→ **Work to complete**:
(a) Using the review of A Feast for Crows below, decide whether each statement agrees with it: (i) the reviewer had been warned that the book was a slow burn; (ii) the reviewer treats the Good Reads review as a satire or exaggeration; (iii) Martin decided to cut the next book in two. Answer yes or no for each and quote the words from the review that decide it.
(b) Reproduce the portion of the review of A Feast for Crows below starting at "Nor is that" and ending at "books? Yes it is.".

→ **Text provided**:
****************************************

Monday, May 9, 2011

George R.R. Martin's A FEAST FOR CROWS



Oh my goodness.

I was warned starting in on A Feast For Crows that it was a slow burn, that some elements would be missing, that it was going to be fundamentally different from the three books preceding it, but no amount of warning could prepare me for what Joel of Oak Park, IL illuminated so brilliantly in his Good Reads review of the book, which can be found here. Go have a look. I'll wait.

Nor is that stunning dadaist triumph in any way a satire or exaggeration. That line, repeated to the point of being felt as a bludgeon, really does appear at least that many times in A Feast for Crows, spoken by a character who has already been established in prior novels in A Song of Ice and Fire as being more than a bit stolid. Monomaniacally now she has set off on the last shred of her quest to keep the last fragments of her promises, and we are dragged along for every excruciating step of her plodding journey. A far cry from what I've lauded in the prior three books? Yes it is.

Fortunately that is not all there is to A Feast for Crows, but it is a strong indicator that the crows have not left us much in this case.

George R.R. Martin apparently got carried away in continuing his thumping great series beyond A Storm of Swords, so much so that he decided at some point to cut the next book in two, and, furthermore, not simply to stop halfway through the story he had spun out for A Feast for Crows but to excise wholly entire story lines and move them to a future book. Many beloved characters have been hanging from many cliffs for many years now, and A Feast for Crows left them hanging; many get barely a mention in this book.

****************************************

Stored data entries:
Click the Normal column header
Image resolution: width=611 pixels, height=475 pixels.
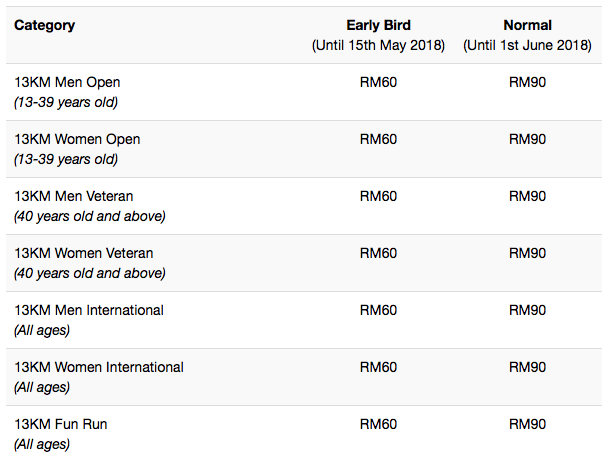pyautogui.click(x=527, y=25)
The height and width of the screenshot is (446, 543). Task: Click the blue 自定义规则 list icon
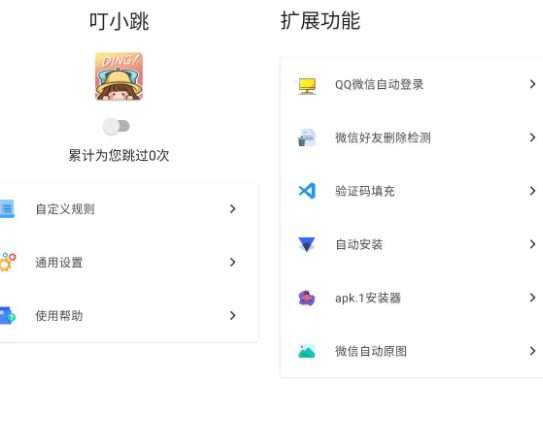coord(7,209)
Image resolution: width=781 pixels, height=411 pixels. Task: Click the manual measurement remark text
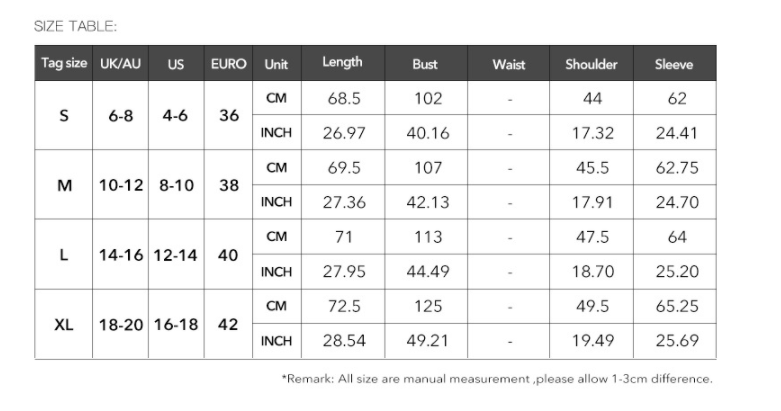coord(497,379)
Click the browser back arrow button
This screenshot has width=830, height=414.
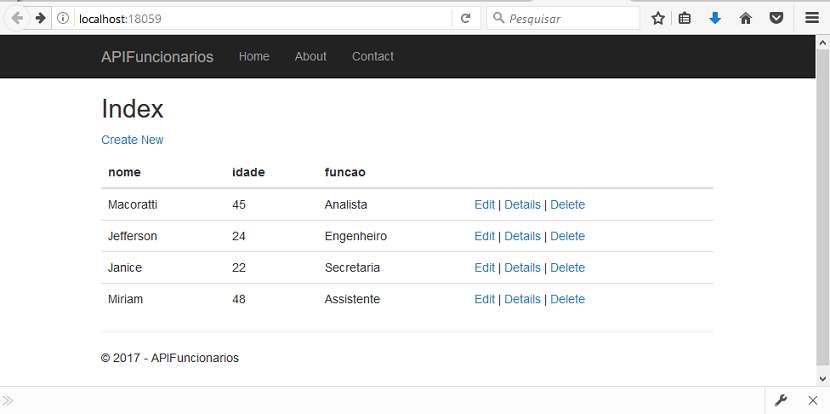[x=17, y=19]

****************************************

→ **The results**:
(a)
(i) Yes: "I was warned starting in on A Feast For Crows that it was a slow burn"
(ii) No: "Nor is that stunning dadaist triumph in any way a satire or exaggeration."
(iii) Yes: "he decided at some point to cut the next book in two"

(b)
Nor is that stunning dadaist triumph in any way a satire or exaggeration. That line, repeated to the point of being felt as a bludgeon, really does appear at least that many times in A Feast for Crows, spoken by a character who has already been established in prior novels in A Song of Ice and Fire as being more than a bit stolid. Monomaniacally now she has set off on the last shred of her quest to keep the last fragments of her promises, and we are dragged along for every excruciating step of her plodding journey. A far cry from what I've lauded in the prior three books? Yes it is.